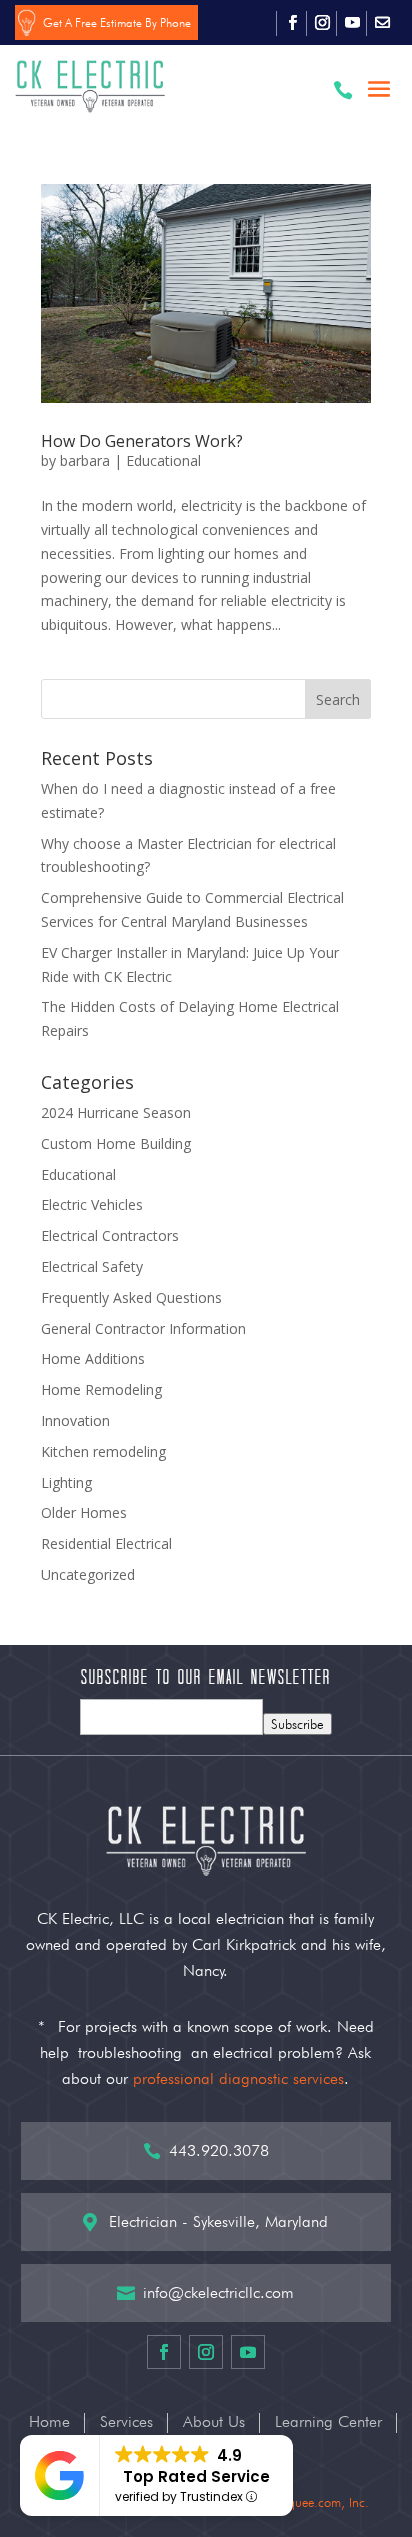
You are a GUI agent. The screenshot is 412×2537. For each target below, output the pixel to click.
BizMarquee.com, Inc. (310, 2502)
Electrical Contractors (110, 1235)
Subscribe (297, 1724)
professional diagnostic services (238, 2078)
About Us (214, 2423)
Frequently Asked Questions (131, 1297)
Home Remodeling (101, 1389)
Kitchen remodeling (103, 1451)
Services (126, 2423)
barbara (85, 460)
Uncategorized (88, 1574)
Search (338, 699)
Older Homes (84, 1512)
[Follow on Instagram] (322, 23)
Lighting (66, 1482)
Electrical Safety (92, 1266)
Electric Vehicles (92, 1204)
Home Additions (93, 1358)
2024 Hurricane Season (116, 1112)
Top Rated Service (196, 2476)
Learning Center (328, 2423)
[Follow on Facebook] (292, 23)
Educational (163, 460)
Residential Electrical (106, 1543)
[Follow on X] (382, 23)
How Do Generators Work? (142, 441)
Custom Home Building (116, 1143)
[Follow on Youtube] (352, 23)
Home (49, 2423)
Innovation (75, 1420)
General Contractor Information (143, 1328)
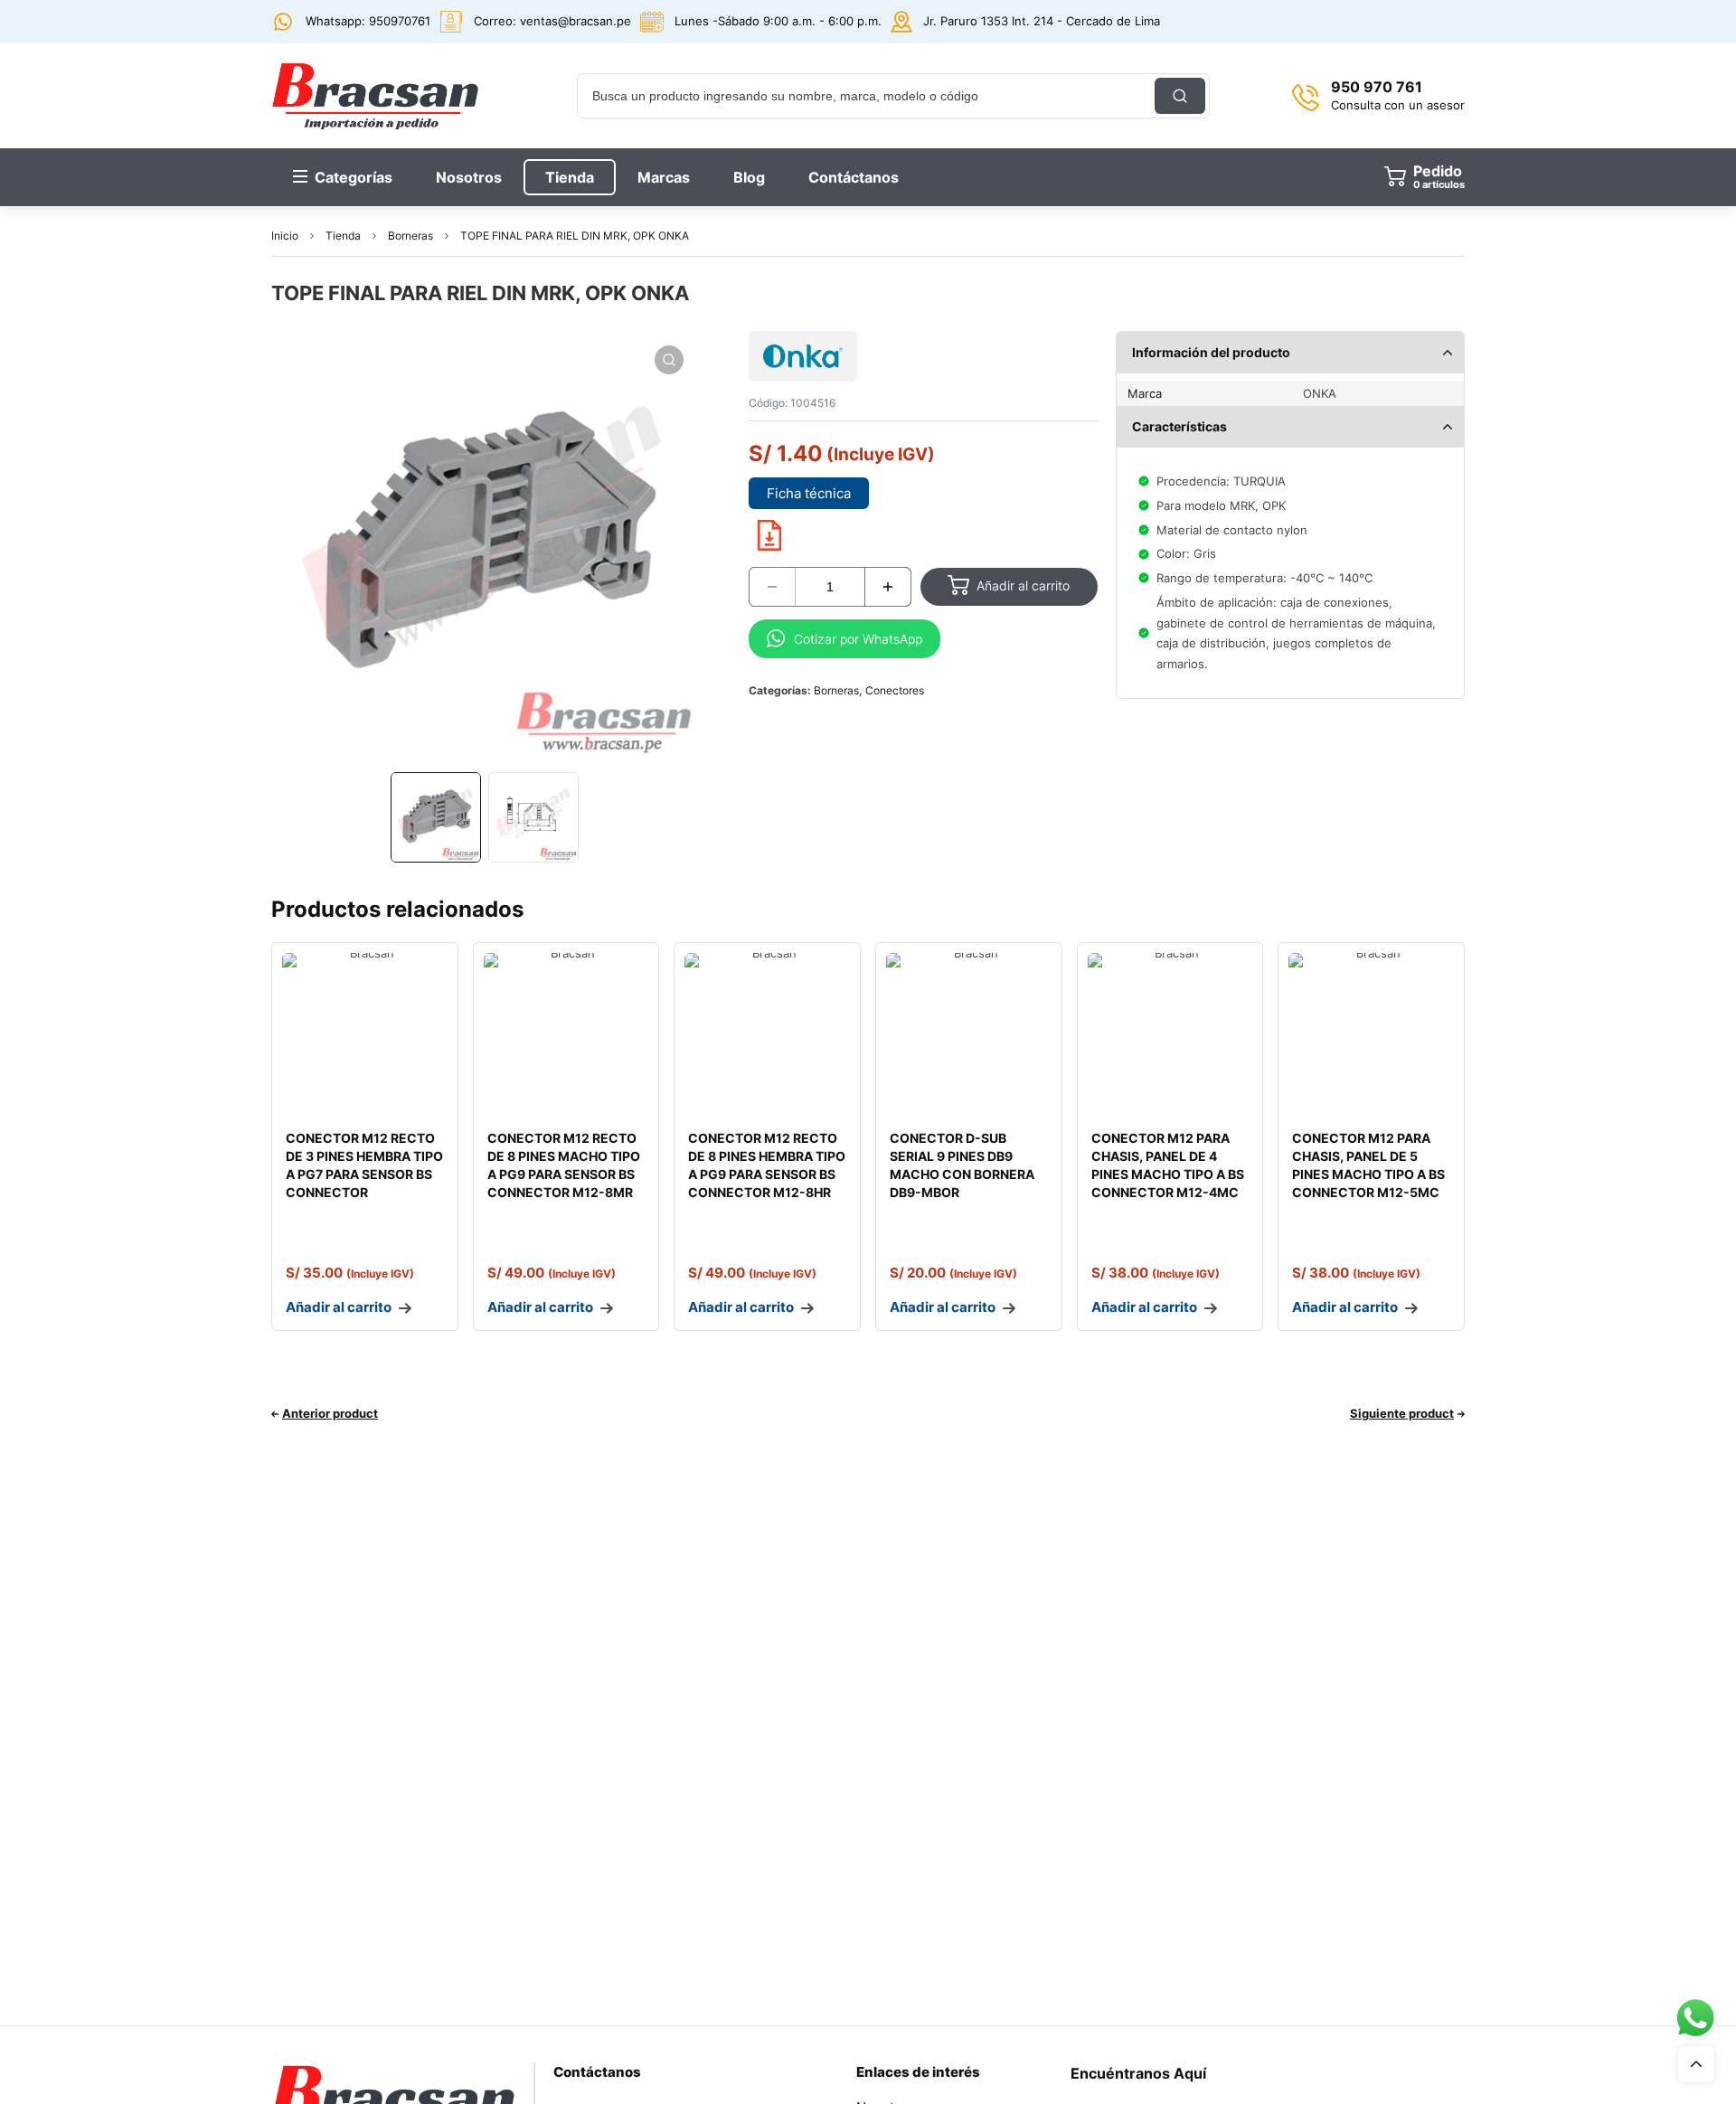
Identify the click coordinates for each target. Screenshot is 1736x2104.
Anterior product (330, 1413)
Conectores (894, 690)
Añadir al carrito (1023, 585)
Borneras (410, 235)
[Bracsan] (375, 96)
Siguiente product (1402, 1413)
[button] (669, 359)
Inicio (284, 235)
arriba (1696, 2064)
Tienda (343, 235)
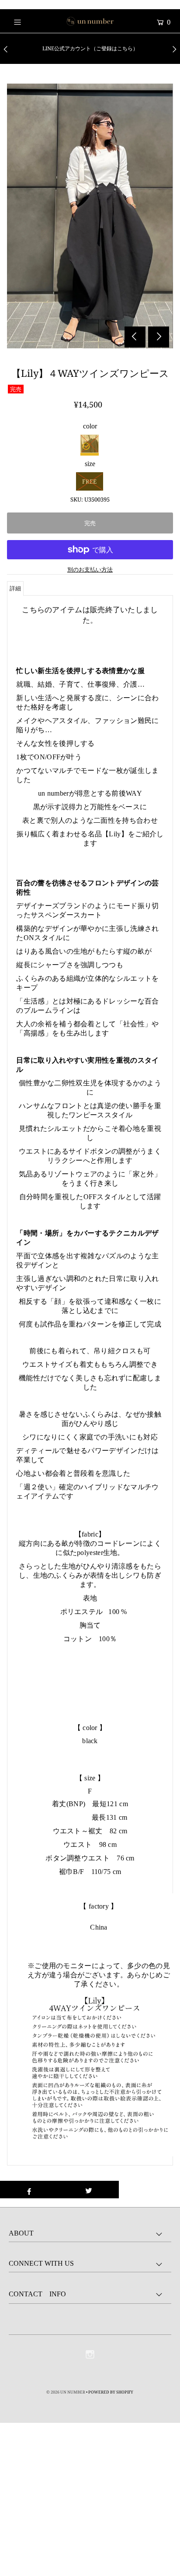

-- WHAT IS NEEDED --
Could you give the material above again, exactly and without its pictures?

-- THE ANSWER --
You are a GUI agent. The screenshot is 412×2537. For each target below, output the pixel to click.
BizMarquee.com, Inc. (310, 2502)
Electrical Contractors (110, 1235)
Subscribe (297, 1724)
professional diagnostic services (238, 2078)
About Us (214, 2423)
Frequently Asked Questions (131, 1297)
Home Remodeling (101, 1389)
Kitchen remodeling (103, 1451)
Services (126, 2423)
barbara (85, 460)
Uncategorized (88, 1574)
Search (338, 699)
Older Homes (84, 1512)
[Follow on Instagram] (322, 23)
Lighting (66, 1482)
Electrical Safety (92, 1266)
Electric Vehicles (92, 1204)
Home Additions (93, 1358)
2024 Hurricane Season (116, 1112)
Top Rated Service (196, 2476)
Learning Center (328, 2423)
[Follow on Facebook] (292, 23)
Educational (163, 460)
Residential Electrical (106, 1543)
[Follow on X] (382, 23)
How Do Generators Work? (142, 441)
Custom Home Building (116, 1143)
[Follow on Youtube] (352, 23)
Home (49, 2423)
Innovation (75, 1420)
General Contractor Information (143, 1328)
Identify the click coordinates for each target. Screenshot is 1736x2104.
Anterior product (330, 1413)
Conectores (894, 690)
Añadir al carrito (1023, 585)
Borneras (410, 235)
[Bracsan] (375, 96)
Siguiente product (1402, 1413)
[button] (669, 359)
Inicio (284, 235)
arriba (1696, 2064)
Tienda (343, 235)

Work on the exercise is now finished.